━━ Passage shown

Metadata-Version: 2.4
Name: barecat
Version: 0.2.5
Summary: Scalable archive format for storing millions of small files with random access and SQLite indexing.
Author-email: István Sárándi <istvan.sarandi@gmail.com>
License: MIT License
        
        Copyright (c) 2023 István Sárándi
        
        Permission is hereby granted, free of charge, to any person obtaining a copy
        of this software and associated documentation files (the "Software"), to deal
        in the Software without restriction, including without limitation the rights
        to use, copy, modify, merge, publish, distribute, sublicense, and/or sell
        copies of the Software, and to permit persons to whom the Software is
        furnished to do so, subject to the following conditions:
        
        The above copyright notice and this permission notice shall be included in all
        copies or substantial portions of the Software.

━━━━

--- Short task 1 ---
Extract the stretch of the package metadata from "Permission is hereby" through "of the Software.", word for word.

━━ Records supplied

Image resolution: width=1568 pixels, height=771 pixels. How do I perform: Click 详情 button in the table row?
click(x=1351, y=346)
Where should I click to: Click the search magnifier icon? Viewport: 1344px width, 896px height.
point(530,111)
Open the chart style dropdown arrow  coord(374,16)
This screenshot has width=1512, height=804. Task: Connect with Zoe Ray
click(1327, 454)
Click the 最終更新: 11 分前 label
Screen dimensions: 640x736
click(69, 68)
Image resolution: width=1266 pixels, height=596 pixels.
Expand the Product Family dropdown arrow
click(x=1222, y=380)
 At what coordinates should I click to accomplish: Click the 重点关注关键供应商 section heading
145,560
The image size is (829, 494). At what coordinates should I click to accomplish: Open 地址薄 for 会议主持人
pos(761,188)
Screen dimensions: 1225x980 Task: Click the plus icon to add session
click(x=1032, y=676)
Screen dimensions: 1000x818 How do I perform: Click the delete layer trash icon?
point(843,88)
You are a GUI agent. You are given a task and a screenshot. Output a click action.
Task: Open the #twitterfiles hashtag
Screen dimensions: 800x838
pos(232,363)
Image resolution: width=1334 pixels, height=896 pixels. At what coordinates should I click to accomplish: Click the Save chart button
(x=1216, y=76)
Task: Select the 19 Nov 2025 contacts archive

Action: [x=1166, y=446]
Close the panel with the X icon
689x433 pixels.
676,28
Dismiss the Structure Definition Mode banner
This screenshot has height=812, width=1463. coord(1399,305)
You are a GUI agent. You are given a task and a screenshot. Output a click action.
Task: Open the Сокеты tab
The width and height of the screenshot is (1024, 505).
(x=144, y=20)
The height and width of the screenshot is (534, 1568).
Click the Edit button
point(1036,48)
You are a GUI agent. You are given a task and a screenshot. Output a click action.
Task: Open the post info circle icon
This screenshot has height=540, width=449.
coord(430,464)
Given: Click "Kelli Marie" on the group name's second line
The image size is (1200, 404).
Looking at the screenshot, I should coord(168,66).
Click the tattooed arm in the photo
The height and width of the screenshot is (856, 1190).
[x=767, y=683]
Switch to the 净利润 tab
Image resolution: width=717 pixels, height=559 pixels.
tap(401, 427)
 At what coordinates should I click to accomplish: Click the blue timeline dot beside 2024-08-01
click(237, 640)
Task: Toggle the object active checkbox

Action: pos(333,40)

━━━━

--- Short task 2 ---
Rewrite the stretch of the rows from the first row through the line containing "click(69, 68)", renaming "magnifier" to "magnifying glass" and keeping everything else unchanged. Give only those lines.

--- Written solution 1 ---
Permission is hereby granted, free of charge, to any person obtaining a copy
        of this software and associated documentation files (the "Software"), to deal
        in the Software without restriction, including without limitation the rights
        to use, copy, modify, merge, publish, distribute, sublicense, and/or sell
        copies of the Software, and to permit persons to whom the Software is
        furnished to do so, subject to the following conditions:
        
        The above copyright notice and this permission notice shall be included in all
        copies or substantial portions of the Software.

--- Written solution 2 ---
Image resolution: width=1568 pixels, height=771 pixels. How do I perform: Click 详情 button in the table row?
click(x=1351, y=346)
Where should I click to: Click the search magnifying glass icon? Viewport: 1344px width, 896px height.
point(530,111)
Open the chart style dropdown arrow  coord(374,16)
This screenshot has width=1512, height=804. Task: Connect with Zoe Ray
click(1327, 454)
Click the 最終更新: 11 分前 label
Screen dimensions: 640x736
click(69, 68)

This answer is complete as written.